Most of my fiction, on the other hand, ends up in present. There’s some immaturity in that, I think. Fear of ‘telling the story,’ commanding authorship. I pass the buck and put the reader in the moment so I don’t have to describe it. Not a single one of my favorite books is written this way.
Here’s something else that’s present tense: music; by extension, lots of poetry; cinema; narrative video games. Whether you’re an actor or an observer to the story, the story happens now. But when you think about the kind of presence in a movie vs. the presence in a pop song I think you start getting to a distinction.
‘Movies’ are cinematically present – basically, the audience is stripped of their own perspective and transmitted into the film.

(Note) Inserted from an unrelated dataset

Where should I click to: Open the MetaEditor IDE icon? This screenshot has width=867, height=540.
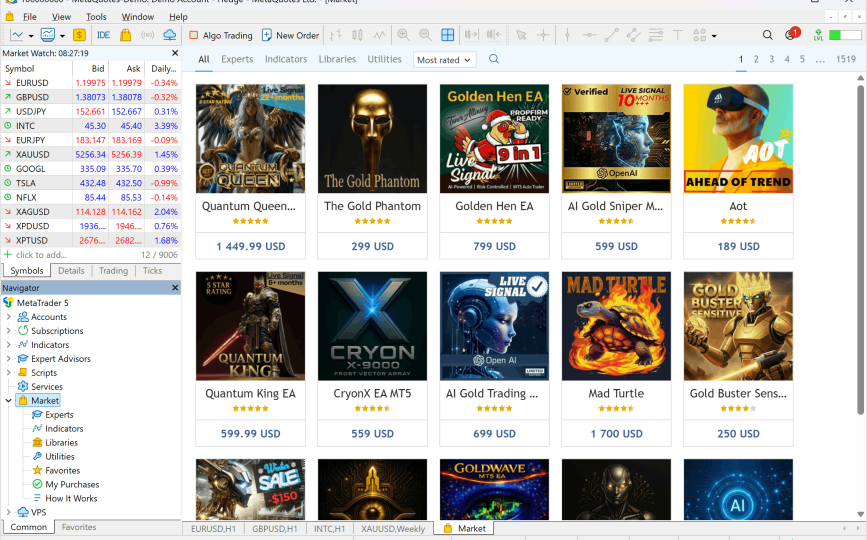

You are less an agent and more an eyeball. What happens, happens immediately, you’re just along for the ride. But this isn’t a story being told to you, like a past-tense novel, rather one you’re witnessing. Fly on the wall.
The other kind of present – which you see in lyrics like “looking through my eyes; If perhaps you feel I woke up with you, just smile” – is more personal. It involves the audience as an agent. It muddies perspectives, pulling a bit of 2nd into 1st. You’re responsible to this story – you’re recognized. It might not be about you, but it involves you. And it’s happening with you whether you like it or not. Some of the storytelling comes back, though it’s abstract rather than direct. Here’s a set of passions, experiences that you’re let in on intimately. You’re identified with the speaker.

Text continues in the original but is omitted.